Just six months after launching on Twitter, one dedicated member of the South West Trains Twitter team noticed a woman in distress and tweeted her, prompting her to visit to the nearest help point so that they could speak directly with her. And by accessing CCTV cameras in the room, the member of staff was able to see the passenger and calm her down.

That was the moment that the team realised the power of Twitter and the effect it can have on its followers.

From day one, it was quite apparent that the South West Trains Twitter account, @SW_Trains, was going to be a big hit as its number of followers rose from zero to 500 within hours.

Today, two years on, the account has more than 62,000 followers making it one of the largest train operating companies on social media, despite being one of the last to take to the micro-blogging site.
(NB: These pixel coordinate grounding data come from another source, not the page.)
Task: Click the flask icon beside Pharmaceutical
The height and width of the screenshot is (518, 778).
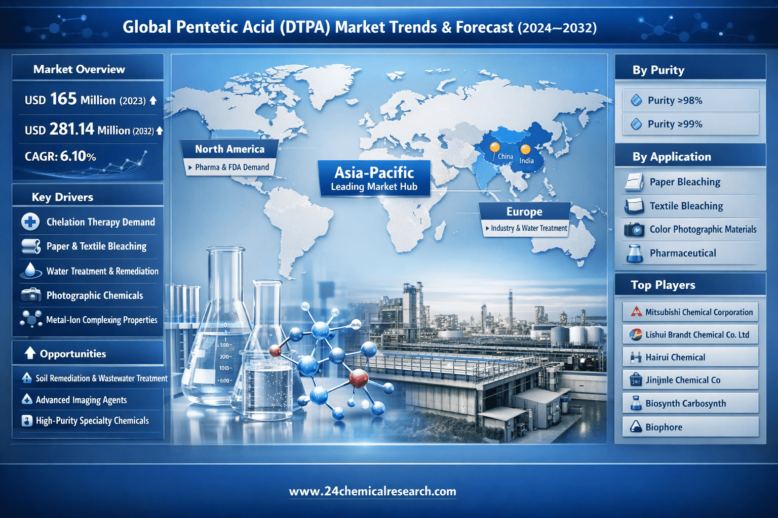Action: (634, 253)
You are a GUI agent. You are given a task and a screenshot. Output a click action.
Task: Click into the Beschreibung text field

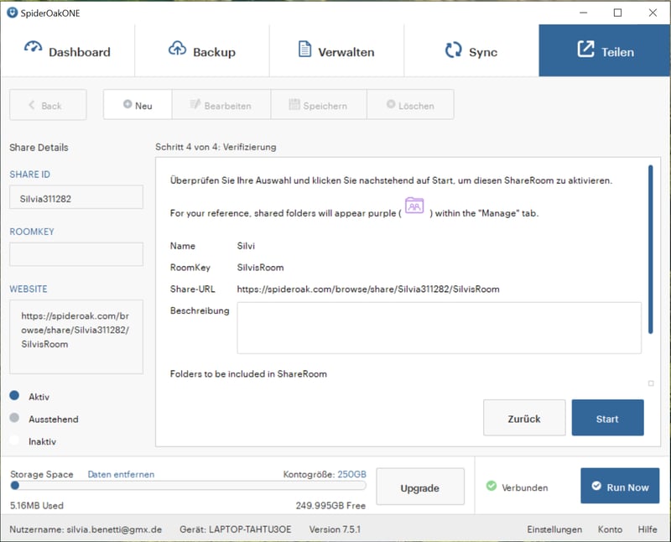coord(439,328)
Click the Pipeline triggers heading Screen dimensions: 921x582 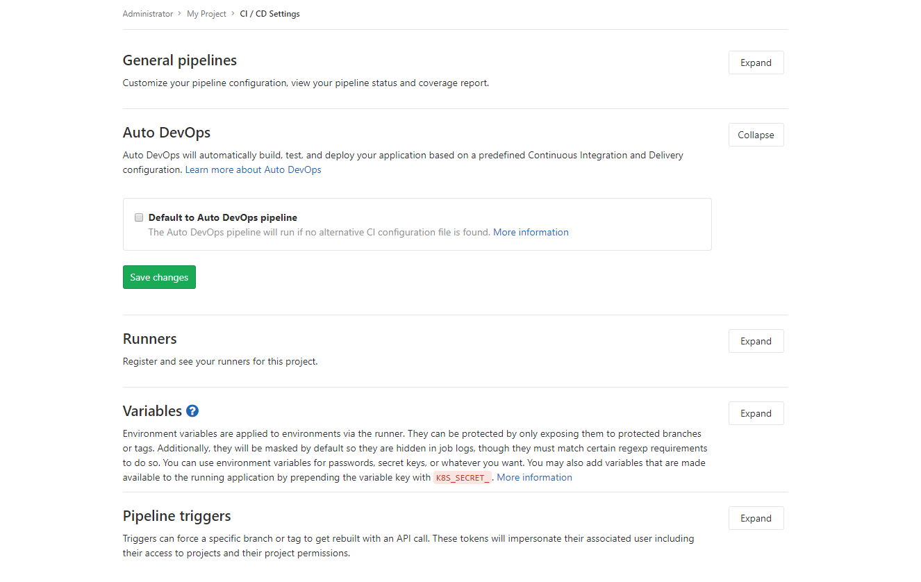click(176, 515)
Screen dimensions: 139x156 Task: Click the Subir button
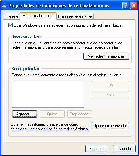pyautogui.click(x=110, y=85)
The account is managed from the hub of South West Trains at the main control centre, essentially the heart, brain, ears and even eyes of the company which aims to keep services running as smoothly as possible. Adam Piddington, head of information and customer experience at South West Trains, explains: 'Sometimes the person tweeting from the account will be sitting next to the controller managing the service, so updated information can be tweeted immediately.

'Our main objective very early on was to provide real time information. The key is to be open and give honest responses, while driving for improvement.'

By having this objective set in place, the team is able to communicate correct information directly to followers, as well as being able to immediately pass on comments about local issues to managers and staff on the ground.
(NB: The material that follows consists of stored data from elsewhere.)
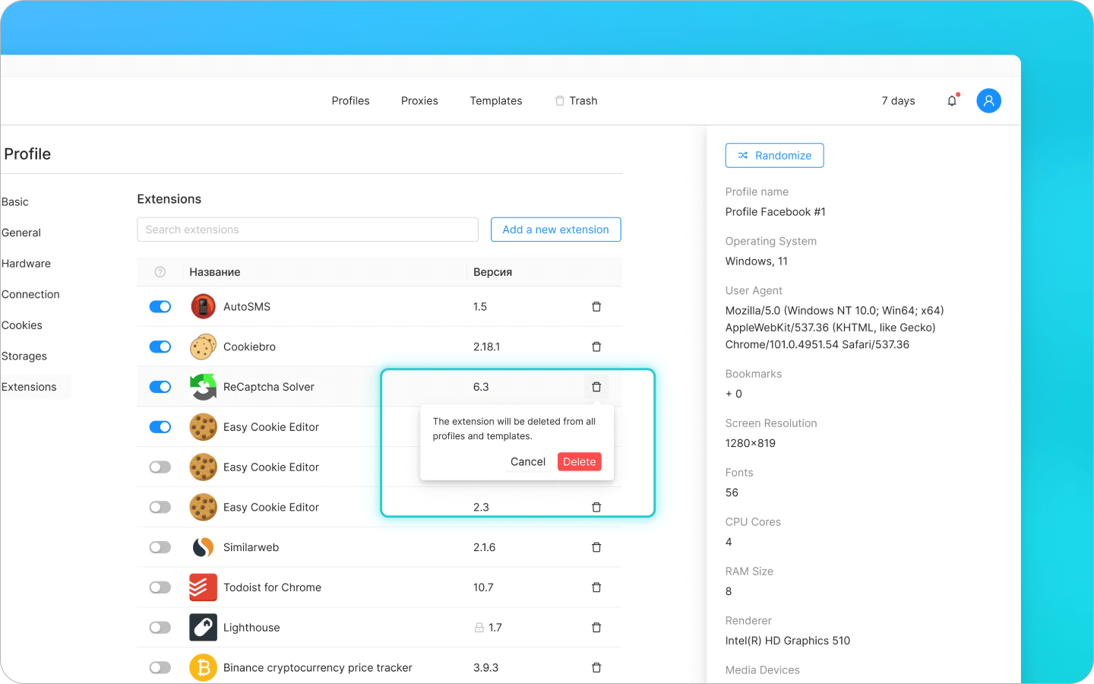This screenshot has width=1094, height=684.
Task: Click the notifications bell icon
Action: point(952,100)
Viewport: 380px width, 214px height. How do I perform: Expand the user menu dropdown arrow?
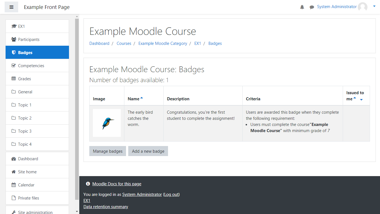[x=374, y=6]
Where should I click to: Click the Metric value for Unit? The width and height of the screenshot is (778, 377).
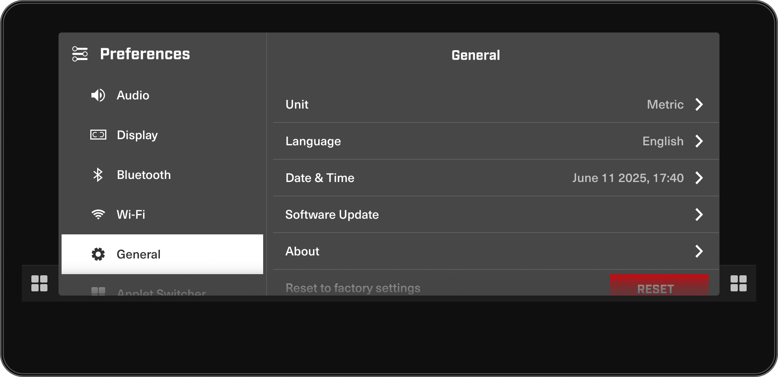tap(665, 104)
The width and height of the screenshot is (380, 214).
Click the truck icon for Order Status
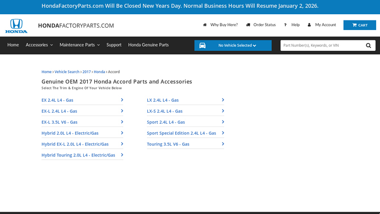[x=248, y=25]
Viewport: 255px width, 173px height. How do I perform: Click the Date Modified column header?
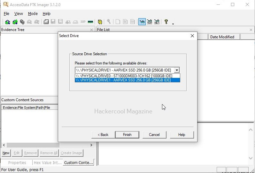222,37
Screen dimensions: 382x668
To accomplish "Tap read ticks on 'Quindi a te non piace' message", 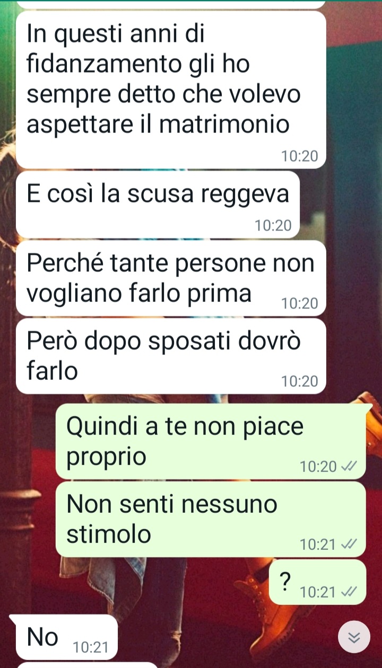I will (x=348, y=467).
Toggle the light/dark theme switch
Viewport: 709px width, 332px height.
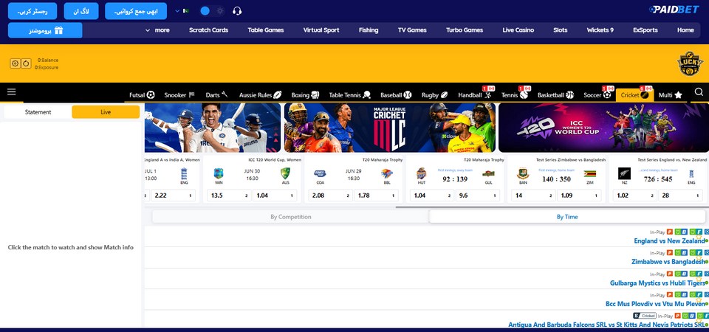tap(212, 11)
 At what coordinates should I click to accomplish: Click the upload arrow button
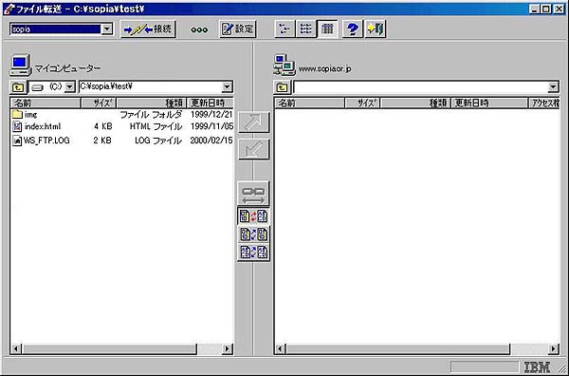[253, 122]
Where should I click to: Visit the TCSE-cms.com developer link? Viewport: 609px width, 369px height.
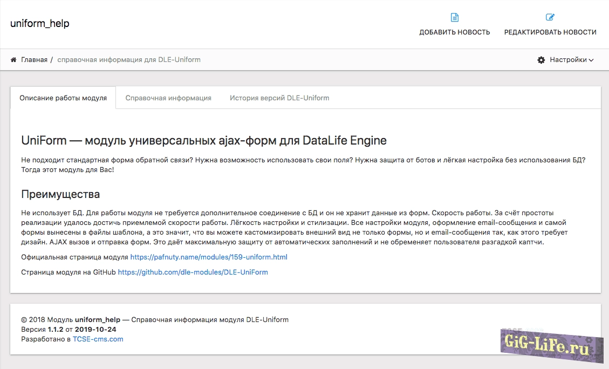coord(98,339)
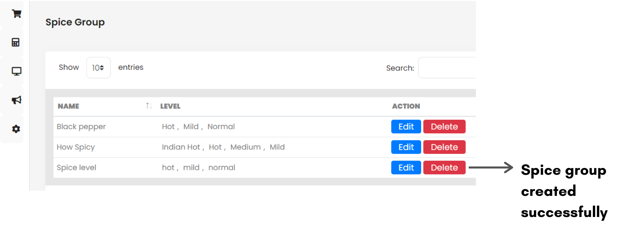Open the settings gear sidebar icon
This screenshot has width=625, height=229.
click(16, 129)
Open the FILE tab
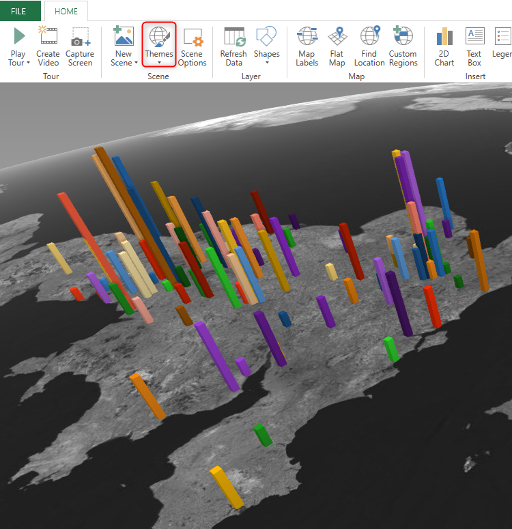Viewport: 512px width, 529px height. [x=18, y=12]
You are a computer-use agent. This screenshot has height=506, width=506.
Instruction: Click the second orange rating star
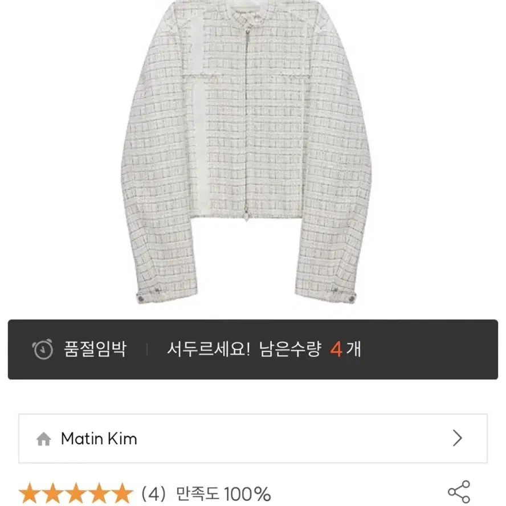(52, 493)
South West Trains is currently trialling a bespoke Twitter platform which Piddington claims 'to be working well'.

He continues: 'We want to integrate it more into the business to provide even quicker responses. It is important to get that ownership of customers locally and be aware of their issues.'

The core team of six, led by Piddington, is in control of a variety of platforms that provide information to passengers. Usually shifts will take place and only one person will look after social media at a time. Given the title as Information Team Leader, their aim is to continuously push out as much information as possible, be it answers to tweets or general information.

'Usually one person will be on Twitter at a time. We can call others in if it gets too busy but this is rare, we usually have the right number of people. Depending on what is going on, there are usually around 15 people pushing out information both internally and externally,' explains Piddington.

The additional members of the team update the website, the information screens, station announcements at the station and the free text messaging service.

The team is left to make their own judgments when updating information platforms or posting on Twitter. Piddington explains: 'We employed the team because we knew that they were going to be good at this. They can't have a script; you just have to trust their judgment. They are allowed to make mistakes as long as they review what they have done and learn from it.'

Although the team are left to develop their own style of writing, they are keen to refrain from forming a relationship with their followers. 'We toyed with using names which is a very familiar style that companies use, but we don't think people want a relationship with us,' remarks Piddington.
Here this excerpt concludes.